I traveled for days without contact with home, to my mother's greatest distress. She'd certainly found the note I'd left for her, father not being of concern for a young man leaving home, but it also certainly was of little comfort. The weather was fair, after three days, for the time of year and the walk was easy. At first I saw town, people I recognized and who recognized me, but in my heart i knew they were part of it all and had to be left behind. Even lovely Jeanette, long trusses of red hanging about her face, had to be forgotten.
Before that first day was over they'd been left behind, and field and old road replaced home.
It was five days out I reached the next hamlet over. Berlin an ancient sign announced alongside population, mostly inaccurate, and that the lions club met there. I kept my eyes out for das SS, but wasn't caught. The town, I decided shortly, was nothing like the Germans' Berlin from movies. It was easier than expected to sneak on the train.
I rode all through the night, next day, and on into a rainy night. I jumped at the bridge and stayed under it alongside a family of cats who disliked the rain more than me. And I slept.
I awoke, wet and alone, but to sunlight through early fall clouds. My food was spent, but the civilized thing was right there. After several hours of trying to stab a fish with a stick I wandered the waterside hungrier and with a splinter.
Fortune knew I had to keep away. It brought me a small farm with vegetables and a fishing pole. I walked back to my bridge munching radishes and cabbage. I dug some worms and started fishing again, this time successfully. I gathered field rocks and dry grass from the field, in far less supply due to the rain. I searched my pockets until I found the lighter Jeremy had given me at school with he Salem FF100. I lit my fire and used a bit of metal refuse from near the tracks to start cooking my fish.

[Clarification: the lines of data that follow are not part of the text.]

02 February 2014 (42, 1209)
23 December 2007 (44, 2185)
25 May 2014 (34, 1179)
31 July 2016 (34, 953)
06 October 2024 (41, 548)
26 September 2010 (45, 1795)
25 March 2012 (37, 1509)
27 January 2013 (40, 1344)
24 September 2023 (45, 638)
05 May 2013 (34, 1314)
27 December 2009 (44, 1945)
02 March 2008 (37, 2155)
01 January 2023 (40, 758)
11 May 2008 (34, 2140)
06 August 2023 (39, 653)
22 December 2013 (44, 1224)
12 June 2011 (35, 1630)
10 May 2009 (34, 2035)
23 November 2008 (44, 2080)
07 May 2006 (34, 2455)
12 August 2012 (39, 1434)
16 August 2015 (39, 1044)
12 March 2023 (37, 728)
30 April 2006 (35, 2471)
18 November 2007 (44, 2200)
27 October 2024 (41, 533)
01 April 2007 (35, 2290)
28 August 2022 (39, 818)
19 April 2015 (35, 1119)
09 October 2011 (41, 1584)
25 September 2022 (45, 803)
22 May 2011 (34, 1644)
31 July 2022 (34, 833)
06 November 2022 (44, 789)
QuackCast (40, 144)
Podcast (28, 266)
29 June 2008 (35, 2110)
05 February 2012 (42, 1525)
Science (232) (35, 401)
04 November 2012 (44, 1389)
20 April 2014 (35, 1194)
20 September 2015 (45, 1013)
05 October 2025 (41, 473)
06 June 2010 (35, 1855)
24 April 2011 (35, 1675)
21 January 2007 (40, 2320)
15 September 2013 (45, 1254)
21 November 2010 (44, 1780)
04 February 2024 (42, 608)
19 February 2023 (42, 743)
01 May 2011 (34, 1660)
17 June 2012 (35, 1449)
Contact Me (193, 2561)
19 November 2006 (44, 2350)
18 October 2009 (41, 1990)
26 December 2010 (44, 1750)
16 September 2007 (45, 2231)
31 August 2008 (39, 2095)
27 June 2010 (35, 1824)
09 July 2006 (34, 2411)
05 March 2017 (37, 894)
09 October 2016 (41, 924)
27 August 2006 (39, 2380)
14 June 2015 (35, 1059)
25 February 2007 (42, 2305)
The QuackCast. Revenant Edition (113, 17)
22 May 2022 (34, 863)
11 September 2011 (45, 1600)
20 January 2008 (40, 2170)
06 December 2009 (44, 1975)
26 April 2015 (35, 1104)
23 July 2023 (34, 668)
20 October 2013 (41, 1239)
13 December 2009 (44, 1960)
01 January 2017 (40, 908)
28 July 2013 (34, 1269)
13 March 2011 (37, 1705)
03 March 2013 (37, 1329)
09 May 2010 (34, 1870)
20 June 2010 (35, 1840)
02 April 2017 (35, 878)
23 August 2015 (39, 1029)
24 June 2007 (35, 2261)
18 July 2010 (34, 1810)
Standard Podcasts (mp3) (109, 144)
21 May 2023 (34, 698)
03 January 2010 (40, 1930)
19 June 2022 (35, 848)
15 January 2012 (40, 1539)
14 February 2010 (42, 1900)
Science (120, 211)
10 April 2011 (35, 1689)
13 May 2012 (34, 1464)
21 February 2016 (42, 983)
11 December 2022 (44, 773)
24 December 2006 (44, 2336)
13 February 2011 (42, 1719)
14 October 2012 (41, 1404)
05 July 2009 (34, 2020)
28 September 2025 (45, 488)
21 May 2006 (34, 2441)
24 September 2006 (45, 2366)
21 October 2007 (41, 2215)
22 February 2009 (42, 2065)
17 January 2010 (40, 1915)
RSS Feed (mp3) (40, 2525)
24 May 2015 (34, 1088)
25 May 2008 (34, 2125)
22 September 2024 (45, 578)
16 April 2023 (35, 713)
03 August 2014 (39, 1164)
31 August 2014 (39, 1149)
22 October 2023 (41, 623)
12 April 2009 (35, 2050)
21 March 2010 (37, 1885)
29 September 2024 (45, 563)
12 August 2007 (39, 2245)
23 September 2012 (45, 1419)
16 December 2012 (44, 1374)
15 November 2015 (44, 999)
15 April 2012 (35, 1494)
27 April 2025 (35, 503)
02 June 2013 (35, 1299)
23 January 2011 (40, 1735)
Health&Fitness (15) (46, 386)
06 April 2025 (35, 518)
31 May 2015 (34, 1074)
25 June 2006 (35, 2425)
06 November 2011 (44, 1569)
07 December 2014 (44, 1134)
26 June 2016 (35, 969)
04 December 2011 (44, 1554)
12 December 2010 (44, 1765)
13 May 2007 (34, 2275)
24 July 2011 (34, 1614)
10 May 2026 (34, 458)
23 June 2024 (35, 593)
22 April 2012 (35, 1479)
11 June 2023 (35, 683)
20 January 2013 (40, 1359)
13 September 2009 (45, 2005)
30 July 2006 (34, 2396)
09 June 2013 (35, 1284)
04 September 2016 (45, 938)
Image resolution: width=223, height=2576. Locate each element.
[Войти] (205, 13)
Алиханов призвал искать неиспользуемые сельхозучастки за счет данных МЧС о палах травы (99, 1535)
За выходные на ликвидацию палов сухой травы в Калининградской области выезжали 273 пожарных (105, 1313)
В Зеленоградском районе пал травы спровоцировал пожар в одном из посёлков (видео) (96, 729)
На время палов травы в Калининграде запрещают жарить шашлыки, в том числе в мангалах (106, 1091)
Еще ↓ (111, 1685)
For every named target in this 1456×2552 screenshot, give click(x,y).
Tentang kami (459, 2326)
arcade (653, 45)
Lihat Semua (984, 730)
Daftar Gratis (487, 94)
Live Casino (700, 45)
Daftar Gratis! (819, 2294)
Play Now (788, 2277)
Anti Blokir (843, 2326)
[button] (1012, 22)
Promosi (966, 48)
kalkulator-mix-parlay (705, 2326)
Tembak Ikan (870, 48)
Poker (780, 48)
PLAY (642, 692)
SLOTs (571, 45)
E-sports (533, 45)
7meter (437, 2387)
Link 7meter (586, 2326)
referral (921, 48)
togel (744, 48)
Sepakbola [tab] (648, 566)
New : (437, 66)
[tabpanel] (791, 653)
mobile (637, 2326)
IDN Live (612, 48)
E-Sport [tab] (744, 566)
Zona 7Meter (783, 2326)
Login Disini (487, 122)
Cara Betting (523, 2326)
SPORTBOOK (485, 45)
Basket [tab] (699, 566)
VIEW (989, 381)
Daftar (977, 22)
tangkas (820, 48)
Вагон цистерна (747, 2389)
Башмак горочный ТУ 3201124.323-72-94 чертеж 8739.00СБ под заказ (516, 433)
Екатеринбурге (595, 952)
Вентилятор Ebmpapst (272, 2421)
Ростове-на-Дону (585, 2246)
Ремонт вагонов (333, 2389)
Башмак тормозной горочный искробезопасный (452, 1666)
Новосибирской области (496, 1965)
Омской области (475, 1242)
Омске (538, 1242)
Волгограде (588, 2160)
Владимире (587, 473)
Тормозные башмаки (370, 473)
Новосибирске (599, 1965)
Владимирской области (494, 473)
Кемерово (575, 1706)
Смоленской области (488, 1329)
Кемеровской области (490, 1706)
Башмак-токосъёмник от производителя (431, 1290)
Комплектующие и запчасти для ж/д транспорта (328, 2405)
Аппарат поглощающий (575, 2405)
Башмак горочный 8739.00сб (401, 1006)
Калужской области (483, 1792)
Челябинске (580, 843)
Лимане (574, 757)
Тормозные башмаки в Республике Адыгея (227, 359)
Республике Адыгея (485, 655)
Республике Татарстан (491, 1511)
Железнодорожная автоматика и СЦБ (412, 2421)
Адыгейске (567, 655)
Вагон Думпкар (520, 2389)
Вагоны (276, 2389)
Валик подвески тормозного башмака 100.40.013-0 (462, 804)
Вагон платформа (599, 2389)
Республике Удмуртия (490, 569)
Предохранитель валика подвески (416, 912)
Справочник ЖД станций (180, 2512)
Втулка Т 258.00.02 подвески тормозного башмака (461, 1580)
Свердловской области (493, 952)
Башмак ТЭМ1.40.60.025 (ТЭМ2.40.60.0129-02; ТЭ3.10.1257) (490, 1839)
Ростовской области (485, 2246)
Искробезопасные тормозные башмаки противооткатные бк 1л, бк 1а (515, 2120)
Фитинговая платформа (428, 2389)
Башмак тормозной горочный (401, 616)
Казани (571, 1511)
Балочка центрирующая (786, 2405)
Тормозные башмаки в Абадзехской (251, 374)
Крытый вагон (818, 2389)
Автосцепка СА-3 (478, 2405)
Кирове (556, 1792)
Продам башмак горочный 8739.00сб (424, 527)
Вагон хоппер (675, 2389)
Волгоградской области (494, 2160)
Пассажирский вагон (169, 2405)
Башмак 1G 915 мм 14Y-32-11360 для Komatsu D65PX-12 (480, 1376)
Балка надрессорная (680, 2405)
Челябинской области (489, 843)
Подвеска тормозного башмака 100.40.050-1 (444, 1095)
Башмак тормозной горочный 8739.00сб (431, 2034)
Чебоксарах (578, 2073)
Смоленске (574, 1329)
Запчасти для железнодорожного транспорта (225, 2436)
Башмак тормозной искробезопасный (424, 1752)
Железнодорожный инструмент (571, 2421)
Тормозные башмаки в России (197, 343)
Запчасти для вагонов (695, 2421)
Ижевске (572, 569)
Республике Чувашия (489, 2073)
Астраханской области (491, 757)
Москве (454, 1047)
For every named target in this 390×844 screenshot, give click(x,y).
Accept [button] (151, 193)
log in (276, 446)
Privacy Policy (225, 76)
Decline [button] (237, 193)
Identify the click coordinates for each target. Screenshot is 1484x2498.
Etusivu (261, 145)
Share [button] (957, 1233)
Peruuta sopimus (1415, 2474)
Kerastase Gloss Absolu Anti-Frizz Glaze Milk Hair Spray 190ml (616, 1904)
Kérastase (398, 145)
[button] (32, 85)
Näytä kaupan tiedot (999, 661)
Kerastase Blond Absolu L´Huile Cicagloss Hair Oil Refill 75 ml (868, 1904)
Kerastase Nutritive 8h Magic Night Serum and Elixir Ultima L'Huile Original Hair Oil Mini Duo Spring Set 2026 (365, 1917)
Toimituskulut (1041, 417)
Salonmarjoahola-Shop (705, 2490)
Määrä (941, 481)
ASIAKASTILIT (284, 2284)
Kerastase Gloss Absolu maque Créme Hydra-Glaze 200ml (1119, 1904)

eating well now, and drinking from the waterside with a cabbage leaf, I sat happily in my camp. I hung the rod under the bridge in case of thieves. I looked from side to side. Down the stream in either way was nothing, but horizon. I climbed up on the bridge and looked about. The tracks ran off in two directions to their own horizons, like a gravel and iron and wood stream of civilization, amidst endless seas of grain and grass, now muddy and wet, though normally free and warm. The farm was far enough away to not be an issue and close enough to be of aid if need be. The train would be noisy, but not problematic. there were fish. There was some shelter. I would live here.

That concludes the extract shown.